- YOUR ASSIGNMENT
Reproduce all entries below verbatim. Skip the pictures.

- DATA TO EXAMINE
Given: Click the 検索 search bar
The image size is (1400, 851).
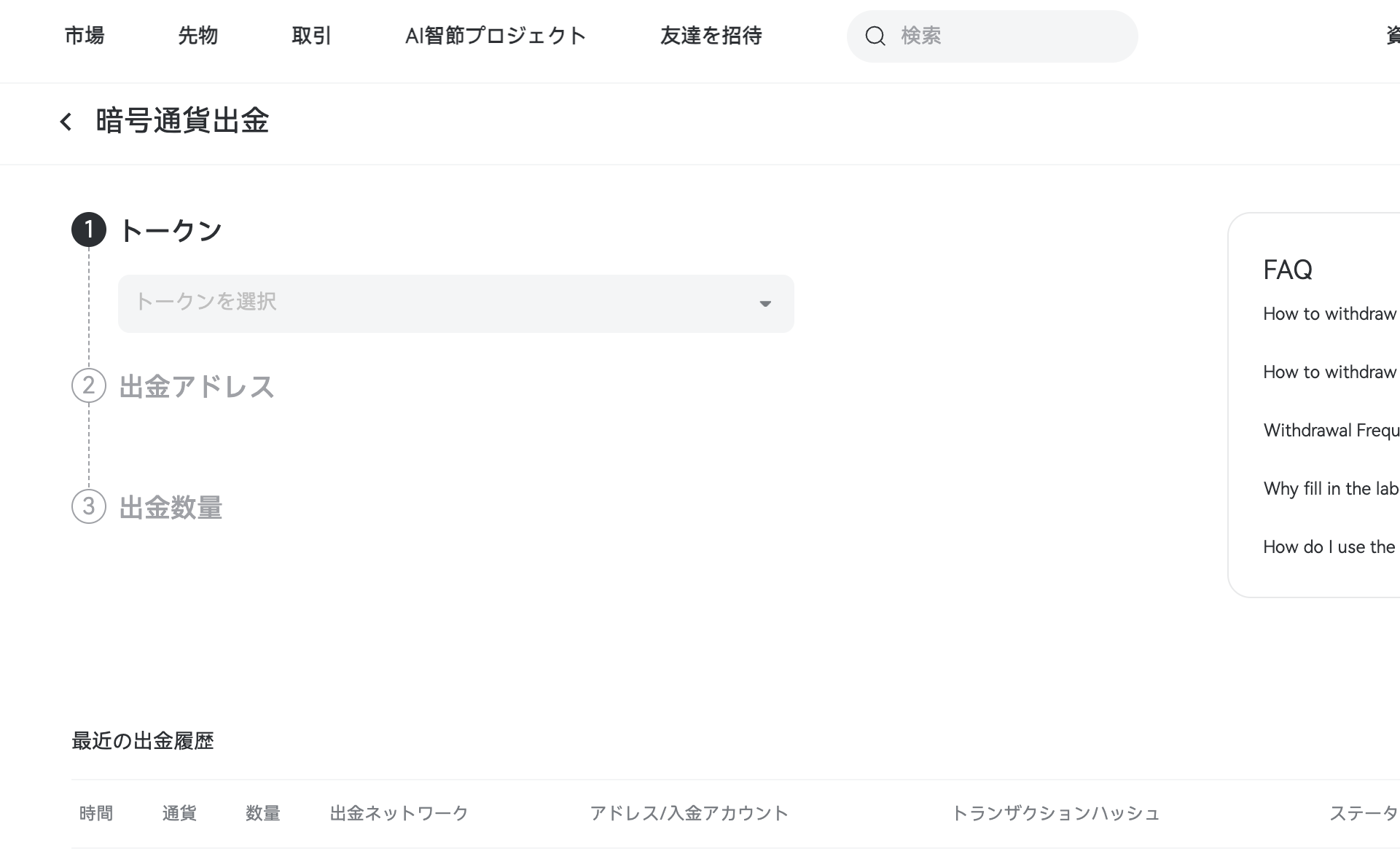Looking at the screenshot, I should click(x=991, y=36).
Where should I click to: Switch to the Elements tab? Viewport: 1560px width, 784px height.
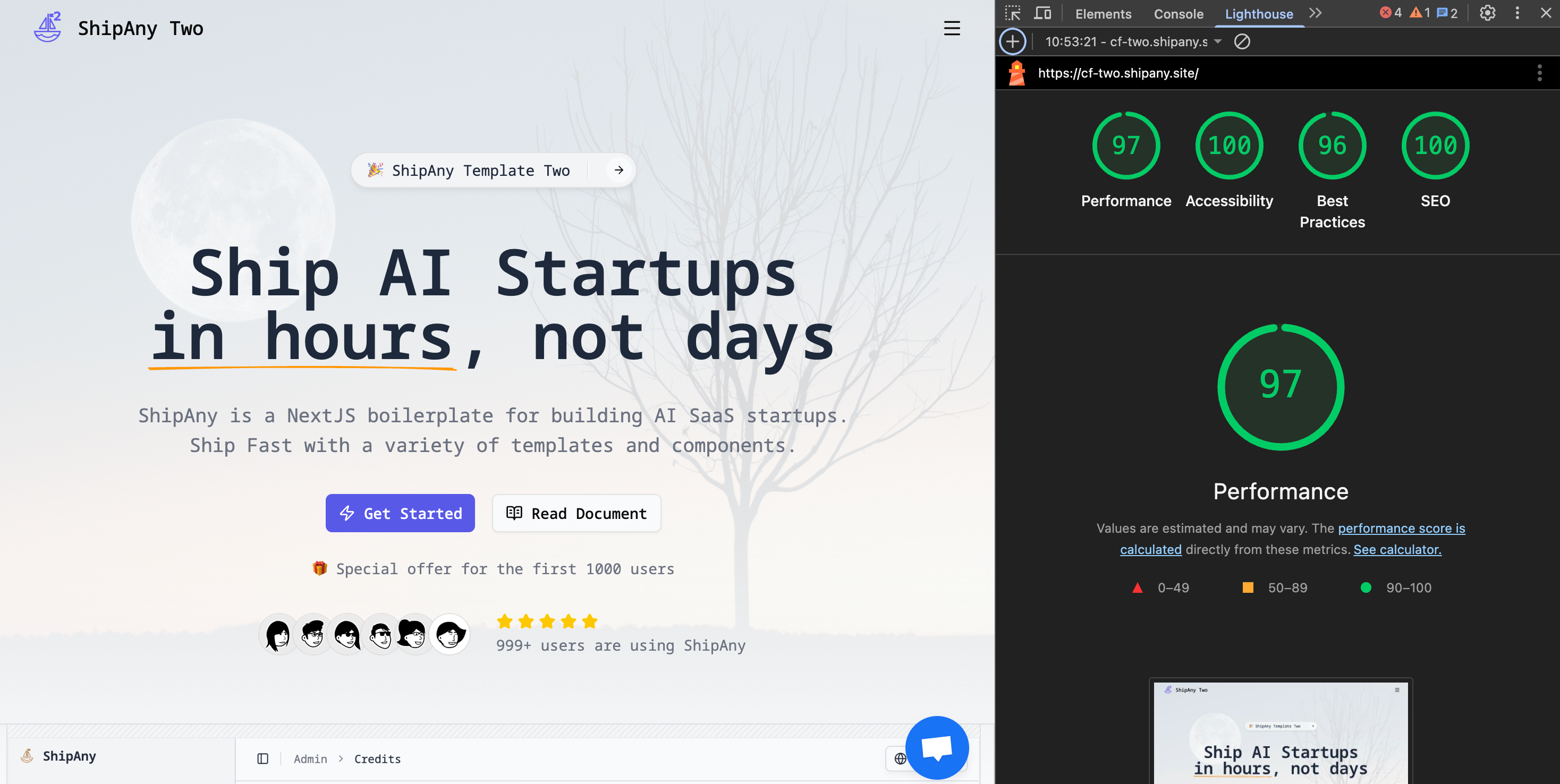tap(1103, 14)
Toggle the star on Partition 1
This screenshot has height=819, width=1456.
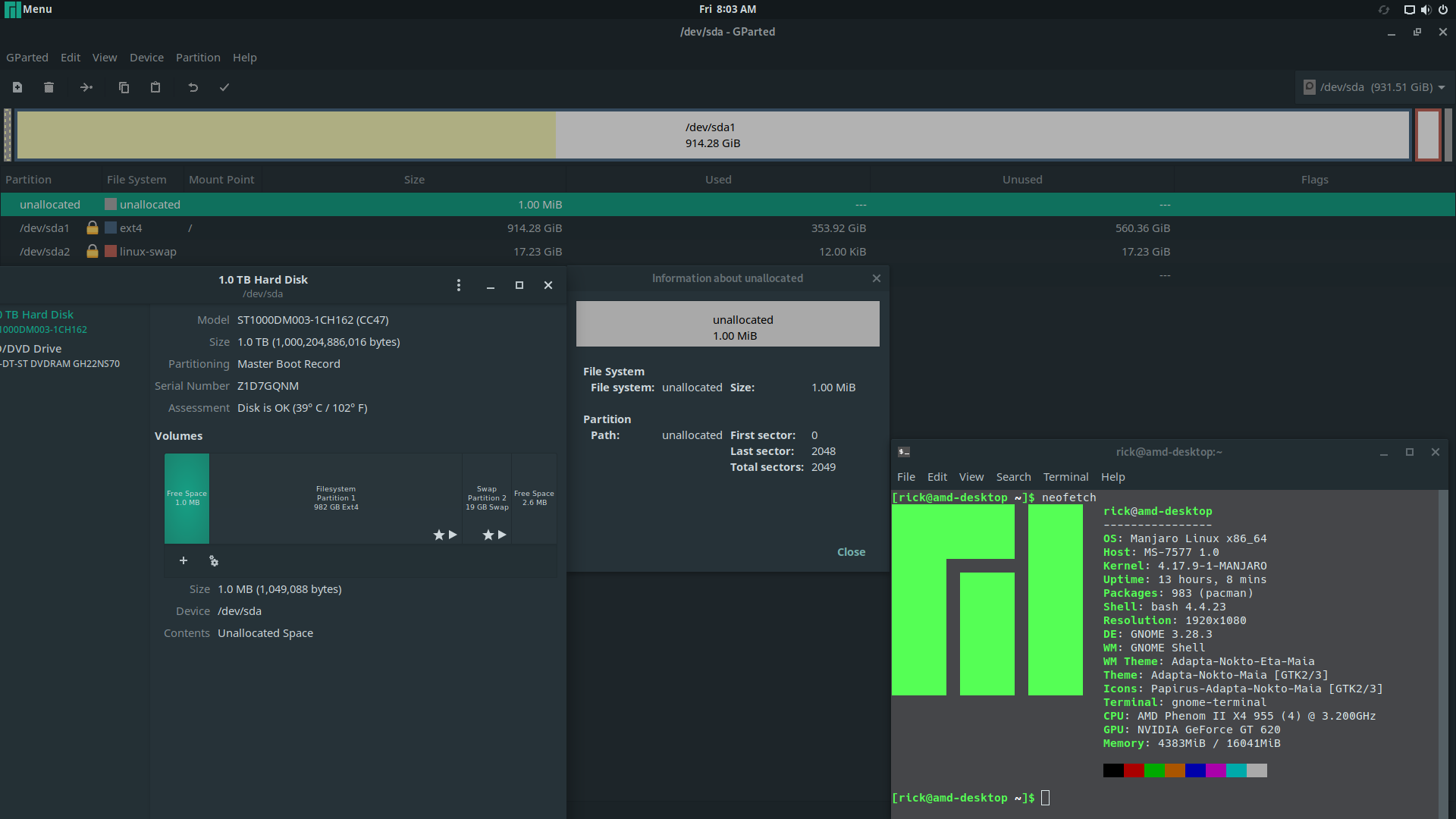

- ANSWER TO THE EXERCISE
Given: Click the 検索 search bar
The image size is (1400, 851).
Looking at the screenshot, I should click(x=991, y=36).
Where should I click to: Switch to the Elements tab? Viewport: 1560px width, 784px height.
tap(1103, 14)
Toggle the star on Partition 1
This screenshot has height=819, width=1456.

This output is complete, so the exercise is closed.